This chemical is called orexin, which is involved in the pleasure experienced after taking alcohol or drugs. Experiments with rats showed that they stopped drinking freely available alcohol when a drug stopped orexin's euphoric effects. Furthermore, rats taken off alcohol and then given the drug did not relapse when they were placed in an alcohol-associated environment. One of the researchers, Andrew Lawrence, surmised that a drug could be developed to block the orexin system in human beings to stop the craving for alcohol. It could also prevent relapse among recovering alcoholics (Chemistry and Industry).
In an addiction forum in Park City, a reformed drunk, Jack Trimpey, criticized alcohol recovery programs as ineffective (Thalman, 2003). He explained that most of these programs are premised on the belief that alcoholics or addicts are powerless against that urge to drink or get high. Yet, according to him, addicts do not need to run through the reasons on how their addiction developed. They do not need special supplements or new menus or the religiosity of Alcoholics Anonymous. He stressed that recovery is not a process but a specific event. It may or may not be a disease. People drink or abuse because they love the drink or substance. But when they get fed up with it, they simply stop and quit. Trimpey is nationally renowned addiction buster.
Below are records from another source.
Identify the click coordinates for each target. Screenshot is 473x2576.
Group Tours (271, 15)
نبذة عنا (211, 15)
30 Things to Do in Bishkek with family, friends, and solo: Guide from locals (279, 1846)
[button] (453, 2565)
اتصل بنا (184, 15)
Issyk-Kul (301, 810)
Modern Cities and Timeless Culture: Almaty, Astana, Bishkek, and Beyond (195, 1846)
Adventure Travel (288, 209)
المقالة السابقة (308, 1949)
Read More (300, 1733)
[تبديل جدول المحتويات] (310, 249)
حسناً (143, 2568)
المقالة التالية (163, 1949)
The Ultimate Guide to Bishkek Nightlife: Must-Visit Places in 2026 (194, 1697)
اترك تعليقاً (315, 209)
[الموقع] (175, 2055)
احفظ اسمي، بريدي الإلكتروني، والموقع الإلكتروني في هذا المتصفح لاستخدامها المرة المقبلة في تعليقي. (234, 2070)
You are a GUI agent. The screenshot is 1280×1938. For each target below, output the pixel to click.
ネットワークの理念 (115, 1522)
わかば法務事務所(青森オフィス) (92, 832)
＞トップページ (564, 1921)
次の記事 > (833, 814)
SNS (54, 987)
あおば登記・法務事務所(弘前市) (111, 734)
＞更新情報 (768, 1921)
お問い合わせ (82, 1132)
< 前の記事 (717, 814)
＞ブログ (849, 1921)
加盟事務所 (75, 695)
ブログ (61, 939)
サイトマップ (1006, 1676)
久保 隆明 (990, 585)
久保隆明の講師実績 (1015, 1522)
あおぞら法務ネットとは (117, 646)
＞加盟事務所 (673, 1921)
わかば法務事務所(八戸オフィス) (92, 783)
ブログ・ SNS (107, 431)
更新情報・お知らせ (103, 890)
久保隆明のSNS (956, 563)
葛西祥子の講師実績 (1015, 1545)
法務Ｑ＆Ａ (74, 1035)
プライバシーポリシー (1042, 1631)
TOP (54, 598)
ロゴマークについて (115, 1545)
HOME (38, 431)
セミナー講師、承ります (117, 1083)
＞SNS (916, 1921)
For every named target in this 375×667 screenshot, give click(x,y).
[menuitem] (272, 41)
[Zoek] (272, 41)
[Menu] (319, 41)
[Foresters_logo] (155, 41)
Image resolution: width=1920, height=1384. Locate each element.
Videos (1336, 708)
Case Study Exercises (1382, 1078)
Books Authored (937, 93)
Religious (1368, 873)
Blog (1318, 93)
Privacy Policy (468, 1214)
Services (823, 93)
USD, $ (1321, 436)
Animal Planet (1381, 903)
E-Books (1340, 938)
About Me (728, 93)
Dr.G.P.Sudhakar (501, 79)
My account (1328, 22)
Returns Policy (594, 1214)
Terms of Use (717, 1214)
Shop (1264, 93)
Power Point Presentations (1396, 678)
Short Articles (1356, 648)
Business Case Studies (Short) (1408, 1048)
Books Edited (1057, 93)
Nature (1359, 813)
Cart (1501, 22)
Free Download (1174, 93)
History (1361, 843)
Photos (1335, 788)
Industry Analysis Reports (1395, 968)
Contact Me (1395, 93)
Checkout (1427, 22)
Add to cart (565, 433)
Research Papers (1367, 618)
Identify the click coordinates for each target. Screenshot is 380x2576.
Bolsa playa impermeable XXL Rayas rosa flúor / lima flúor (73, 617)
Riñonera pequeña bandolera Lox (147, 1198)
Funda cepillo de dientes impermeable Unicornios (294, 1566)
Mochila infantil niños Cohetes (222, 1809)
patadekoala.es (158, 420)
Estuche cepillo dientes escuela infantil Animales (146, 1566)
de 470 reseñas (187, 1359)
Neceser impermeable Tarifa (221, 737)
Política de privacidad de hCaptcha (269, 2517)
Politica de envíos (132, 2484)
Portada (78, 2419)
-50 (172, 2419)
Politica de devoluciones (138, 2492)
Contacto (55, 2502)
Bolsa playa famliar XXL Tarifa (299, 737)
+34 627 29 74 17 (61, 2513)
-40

He conducted his own research. It revealed that more than half of those who managed to quit any addiction did it on their own. He believes that undergoing recovery programs will only keep the addict from one drink to another. These programs, he said, deny free will. A human being is a free moral agent with the right and ability to choose right from wrong. He is an evolved being with the ability to overcome the "inner beast." The programs only suppress the addiction but not overcome it. The result is a cult-like behavior (Thalman).
Instead of yielding to the lure of fanatic recovery programs, Trimpey urged affected persons to use moral courage to assess their condition and its impact on other lives around them (Thamlan, 2003). He stresses this in his book, "Rational Recovery: the New Cure for Substance Addiction." Traditional attitudes and treatment methods only give them "gut-grinding" but a false message. This is that they would not be all right if they simply stop. Their self-indulgence is, in fact, the root of the addiction and all the pain in their lives, stresses Trimpey. His approach does not use faith as basis but tries to lead the stricken to a change within. They need to recognize and then ignore that inner and addictive voice, which pushes them towards alcohol. At the same time, they should realize in a flash that they have also beaten that inner addictive voice. It does not really take much time or effort to end the battle. The approach should not be one day at a time, as recovery programs advocate. If this is the pacing, the addict will never get through, according to Trimpey (Thalman).